Actualmente, el parque es de acceso gratuito y permanece abierto de 9:00 de la mañana a 6:00 de la tarde todos los días excepto el lunes.

El Malecón de Veracruz y sus tardes de mimos

“Ir al Malecón también era una cuestión hermosísima; al niño siempre le han gustado de golosinas, y tú veías en el Malecón las manzanas acarameladas, las bolsitas de palomitas, los cacahuates garapiñados”, cuenta Ricardo Cañas.

Ahí, en medio de dulces y una explanada que lucía diferente hacía 40 años, los niños disfrutaban de un tranvía a escala que daba un recorrido, de dos vueltas, por un costo de 5 pesos. Una actividad que dejó marca en la infancia debido a que hoy no hay nada parecido. 

“En el 80, 81, 82, había un mimo llamado Bobby que iba a las primarias y se ponía por las noches en el Malecón, nada más que ese espectáculo a veces era un poquititito más subido de tono”, explica. 

Actualmente, el Malecón de la ciudad de Veracruz cobra vida por las noches, cuando artesanos colocan sus puestos debajo de las palmeras, vendedores ambulantes acuden para ofrecer juguetes y Sergio, un fotógrafo aficionado a la naturaleza, coloca su telescopio para observar a Júpiter y sus lunas. 
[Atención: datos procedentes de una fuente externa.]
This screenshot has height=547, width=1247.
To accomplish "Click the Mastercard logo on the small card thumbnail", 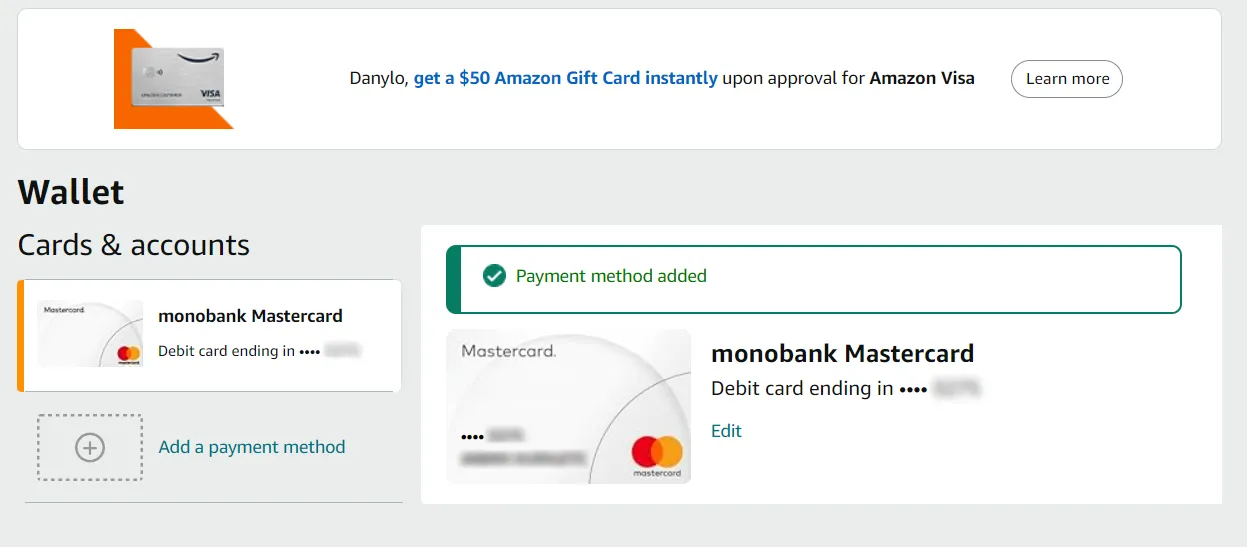I will tap(128, 354).
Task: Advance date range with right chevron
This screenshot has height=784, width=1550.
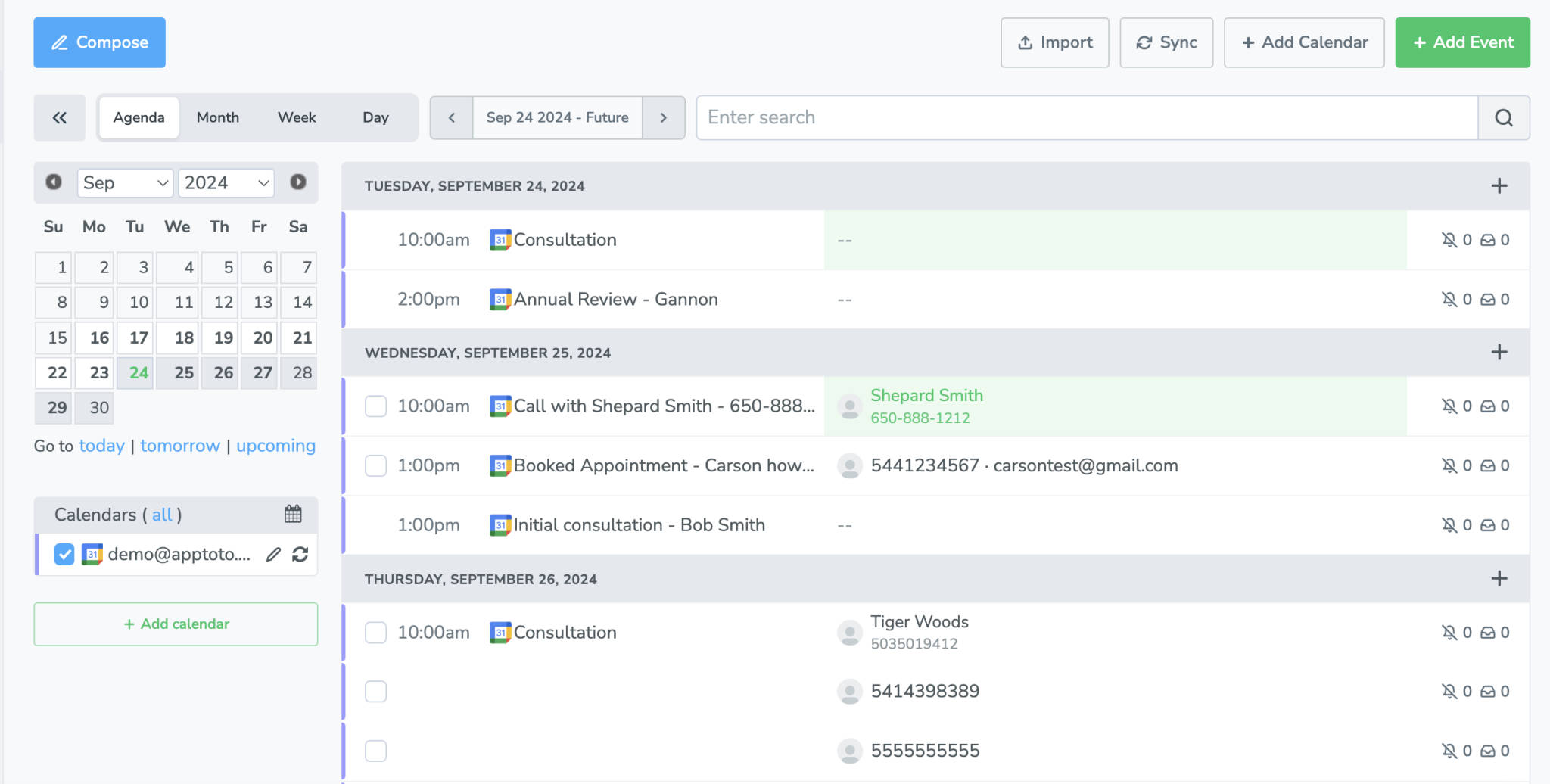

Salones Caramelo y La Manzana

En el fraccionamiento Reforma, cerca de las calles Gabriel Garzón Cossa, Calzada Costa Verde y Paseo José Martí, se encontraba el salón de eventos infantiles El Caramelo, donde hace 40 años los niños soñaban con celebrar sus cumpleaños debido a los juegos inflables que apenas se introducían en la ciudad. 
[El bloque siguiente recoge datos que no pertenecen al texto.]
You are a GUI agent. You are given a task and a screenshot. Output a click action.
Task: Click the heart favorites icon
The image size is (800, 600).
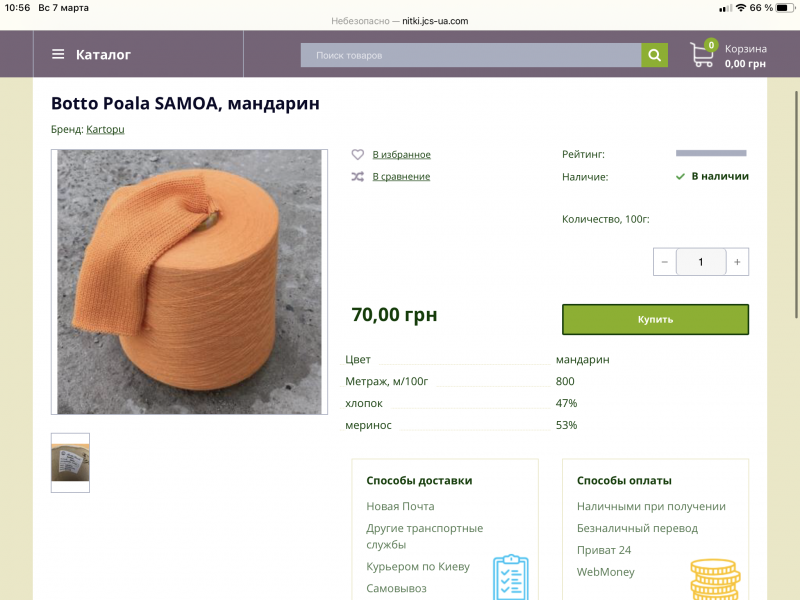click(358, 154)
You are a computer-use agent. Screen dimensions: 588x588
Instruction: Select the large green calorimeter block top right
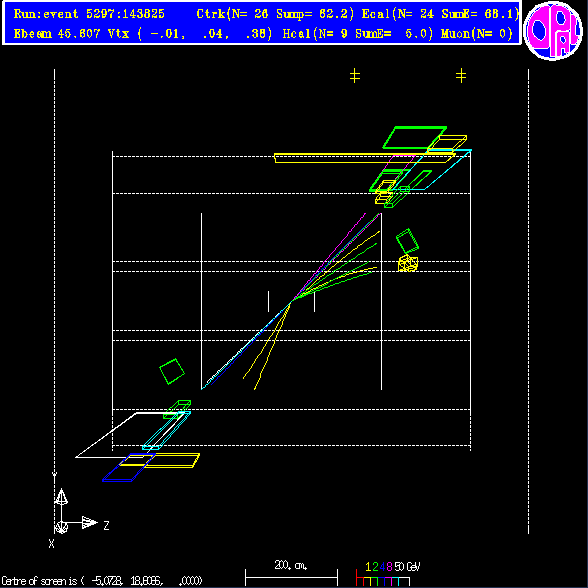[x=415, y=138]
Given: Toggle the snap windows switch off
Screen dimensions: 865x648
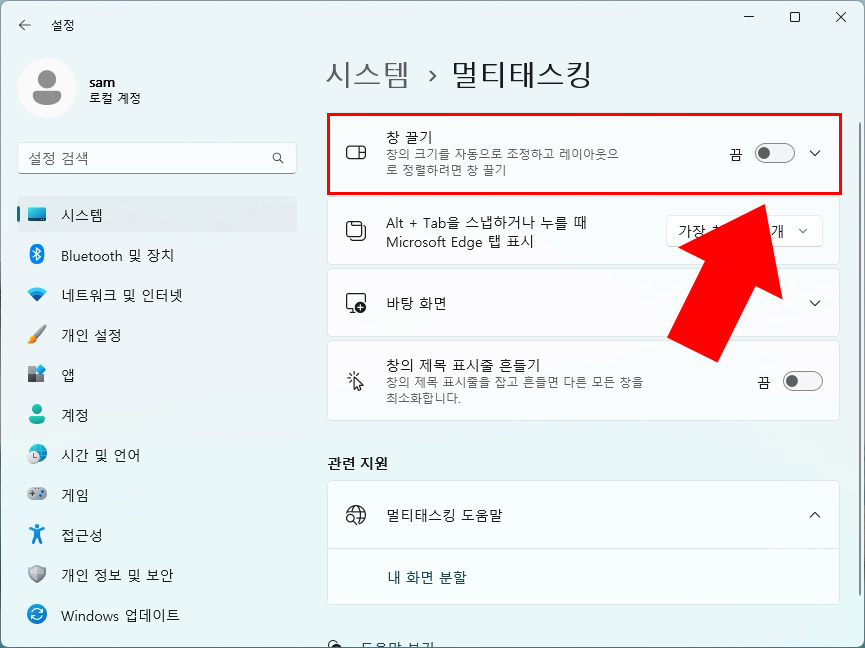Looking at the screenshot, I should 775,152.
“Todos los niños queríamos que nuestra fiesta ahí porque tenía una alberca de espuma en su interior, entonces te aventabas y rebotabas”, describe. Por otra parte, el salón La Manzana estaba ubicado en el centro de Veracruz, cerca de las calles Francisco Hernández y Hernández y Juan Barragán, que se distinguía por su teatro para niños donde presentaban funciones de teatro guiñol. Sin embargo, con los años, ambos salones desaparecieron de la ciudad.